Editorial - Reservas e déficit
Os engenheiros do plano de estabilização brasileiro usaram as reservas cambiais como lastro para a moeda que surgia, o Real, numa medida inteligente mas complexa, que provocou muita polêmica. Na época, ponderava-se que essa base era perigosa e deixava o País sujeito às oscilações de mercados sem nenhum controle interno - a praça financeira internacional. Além disso, outras variáveis deveriam ser acompanhadas com muito cuidado e também escapariam ao controle em situações agudas, se ocorressem grandes deslocamentos de capital de um lugar para outro. Os riscos eram grandes, mas valeriam a pena se a inflação despencasse.
E os riscos mostraram a cara logo no começo de 1995, um ano depois da URV e nove meses depois do Real. O México quebrou e o Brasil foi obrigado a frear violentamente a economia para também não quebrar. No ano passado foi pior: vários países da Ásia quebraram em cascata e as reservas brasileiras despencaram de R$ 61 bilhões para R$ 52 bilhões.

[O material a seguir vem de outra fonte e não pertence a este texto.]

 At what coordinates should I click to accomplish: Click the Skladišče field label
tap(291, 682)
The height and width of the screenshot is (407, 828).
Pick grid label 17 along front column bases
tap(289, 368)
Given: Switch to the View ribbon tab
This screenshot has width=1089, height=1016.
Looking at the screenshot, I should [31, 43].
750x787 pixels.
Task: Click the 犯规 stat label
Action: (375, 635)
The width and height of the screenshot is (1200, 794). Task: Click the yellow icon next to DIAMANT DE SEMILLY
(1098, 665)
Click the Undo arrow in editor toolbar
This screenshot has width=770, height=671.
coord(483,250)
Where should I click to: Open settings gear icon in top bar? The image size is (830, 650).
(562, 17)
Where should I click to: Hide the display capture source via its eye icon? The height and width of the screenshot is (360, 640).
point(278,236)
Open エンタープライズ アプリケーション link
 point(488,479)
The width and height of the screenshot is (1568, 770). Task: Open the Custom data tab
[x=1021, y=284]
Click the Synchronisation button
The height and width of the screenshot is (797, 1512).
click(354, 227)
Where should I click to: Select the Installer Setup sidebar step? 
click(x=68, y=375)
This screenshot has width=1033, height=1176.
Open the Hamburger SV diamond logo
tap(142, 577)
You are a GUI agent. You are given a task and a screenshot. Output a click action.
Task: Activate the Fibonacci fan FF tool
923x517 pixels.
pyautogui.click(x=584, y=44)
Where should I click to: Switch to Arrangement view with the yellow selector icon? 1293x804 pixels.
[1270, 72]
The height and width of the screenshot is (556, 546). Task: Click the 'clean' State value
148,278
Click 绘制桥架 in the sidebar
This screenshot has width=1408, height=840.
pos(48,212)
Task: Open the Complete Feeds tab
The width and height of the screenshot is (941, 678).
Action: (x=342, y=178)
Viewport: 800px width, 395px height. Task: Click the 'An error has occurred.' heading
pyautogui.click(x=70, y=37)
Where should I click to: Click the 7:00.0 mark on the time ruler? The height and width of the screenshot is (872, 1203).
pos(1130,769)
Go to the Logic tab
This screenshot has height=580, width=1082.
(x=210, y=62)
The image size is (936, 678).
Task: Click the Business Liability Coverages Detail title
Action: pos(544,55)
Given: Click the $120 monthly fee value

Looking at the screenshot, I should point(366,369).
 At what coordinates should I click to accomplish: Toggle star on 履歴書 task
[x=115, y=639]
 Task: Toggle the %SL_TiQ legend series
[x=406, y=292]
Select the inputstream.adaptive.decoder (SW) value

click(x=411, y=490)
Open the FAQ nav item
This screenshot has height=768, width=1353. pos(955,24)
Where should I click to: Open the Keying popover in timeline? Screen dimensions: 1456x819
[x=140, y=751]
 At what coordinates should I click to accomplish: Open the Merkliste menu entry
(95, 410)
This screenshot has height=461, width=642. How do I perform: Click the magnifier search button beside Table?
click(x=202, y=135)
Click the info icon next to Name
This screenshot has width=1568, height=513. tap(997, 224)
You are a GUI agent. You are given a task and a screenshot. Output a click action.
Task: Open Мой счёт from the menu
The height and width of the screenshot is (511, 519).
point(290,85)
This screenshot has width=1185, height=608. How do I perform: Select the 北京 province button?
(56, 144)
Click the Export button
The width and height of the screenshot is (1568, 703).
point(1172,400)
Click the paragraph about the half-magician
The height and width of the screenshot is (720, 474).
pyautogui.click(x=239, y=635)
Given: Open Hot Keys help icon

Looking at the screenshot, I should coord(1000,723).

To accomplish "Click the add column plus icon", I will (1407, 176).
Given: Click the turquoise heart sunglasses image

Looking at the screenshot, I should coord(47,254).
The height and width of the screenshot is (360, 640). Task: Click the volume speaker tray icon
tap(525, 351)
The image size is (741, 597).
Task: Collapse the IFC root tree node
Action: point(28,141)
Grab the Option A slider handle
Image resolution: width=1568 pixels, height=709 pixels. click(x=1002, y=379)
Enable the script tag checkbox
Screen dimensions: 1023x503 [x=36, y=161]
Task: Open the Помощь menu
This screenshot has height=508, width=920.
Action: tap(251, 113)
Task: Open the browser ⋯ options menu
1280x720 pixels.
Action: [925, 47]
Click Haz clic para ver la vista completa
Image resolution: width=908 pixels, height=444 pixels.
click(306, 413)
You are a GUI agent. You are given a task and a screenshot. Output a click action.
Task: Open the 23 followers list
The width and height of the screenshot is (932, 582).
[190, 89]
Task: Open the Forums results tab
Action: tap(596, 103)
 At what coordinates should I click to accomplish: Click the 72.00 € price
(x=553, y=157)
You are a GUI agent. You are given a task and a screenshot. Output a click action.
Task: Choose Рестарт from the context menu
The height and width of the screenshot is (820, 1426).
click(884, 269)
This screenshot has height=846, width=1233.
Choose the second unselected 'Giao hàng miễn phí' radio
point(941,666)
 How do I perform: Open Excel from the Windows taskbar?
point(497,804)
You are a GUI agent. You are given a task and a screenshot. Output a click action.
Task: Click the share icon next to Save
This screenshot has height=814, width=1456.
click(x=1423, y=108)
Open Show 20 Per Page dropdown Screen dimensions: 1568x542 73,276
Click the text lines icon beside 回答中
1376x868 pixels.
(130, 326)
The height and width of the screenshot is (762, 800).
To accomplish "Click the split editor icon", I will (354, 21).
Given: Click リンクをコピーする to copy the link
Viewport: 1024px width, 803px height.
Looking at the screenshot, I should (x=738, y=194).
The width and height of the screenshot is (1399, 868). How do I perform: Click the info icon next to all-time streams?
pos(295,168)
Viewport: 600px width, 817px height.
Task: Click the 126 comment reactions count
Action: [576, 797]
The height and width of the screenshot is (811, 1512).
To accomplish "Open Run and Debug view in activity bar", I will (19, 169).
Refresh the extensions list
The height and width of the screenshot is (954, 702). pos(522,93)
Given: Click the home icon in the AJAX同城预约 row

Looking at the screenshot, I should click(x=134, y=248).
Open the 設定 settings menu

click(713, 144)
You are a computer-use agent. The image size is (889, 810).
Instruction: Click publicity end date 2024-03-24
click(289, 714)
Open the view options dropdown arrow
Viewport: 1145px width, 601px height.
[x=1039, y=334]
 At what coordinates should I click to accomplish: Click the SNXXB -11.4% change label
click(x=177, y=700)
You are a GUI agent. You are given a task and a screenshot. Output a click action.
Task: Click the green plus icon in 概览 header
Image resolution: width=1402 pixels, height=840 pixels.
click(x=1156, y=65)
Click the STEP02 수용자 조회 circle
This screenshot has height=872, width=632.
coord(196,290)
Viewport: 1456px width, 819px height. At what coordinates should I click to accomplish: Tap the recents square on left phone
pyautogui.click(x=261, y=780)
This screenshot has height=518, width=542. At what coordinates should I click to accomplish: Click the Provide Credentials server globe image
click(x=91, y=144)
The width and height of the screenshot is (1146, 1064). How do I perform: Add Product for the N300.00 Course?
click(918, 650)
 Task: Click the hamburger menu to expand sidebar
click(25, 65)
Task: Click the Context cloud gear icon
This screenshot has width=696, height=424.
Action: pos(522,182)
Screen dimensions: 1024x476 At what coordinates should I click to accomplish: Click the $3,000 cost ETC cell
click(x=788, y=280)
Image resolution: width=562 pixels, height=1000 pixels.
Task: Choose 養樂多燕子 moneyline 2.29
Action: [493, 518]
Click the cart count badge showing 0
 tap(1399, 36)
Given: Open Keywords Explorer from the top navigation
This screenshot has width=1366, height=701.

E para não quebrar dessa vez, foi preciso dobrar a taxa de juros, de 20% para 42% ao ano, a fim de trazer de volta os capitais que tinham evaporado.
Nada disso teria ocorrido em níveis tão drásticos se o País fosse colocado, ainda em 1995, numa situação de independência em relação aos capitais inteligentes - aqueles que só aparecem para engordar com os juros ou as altas nas bolsas e se retiram rapidamente ao menor sinal de instabilidade. Bastava implantar as principais reformas estruturais e reduzir substancialmente o déficit corrente. O Governo fracassou nas duas ações.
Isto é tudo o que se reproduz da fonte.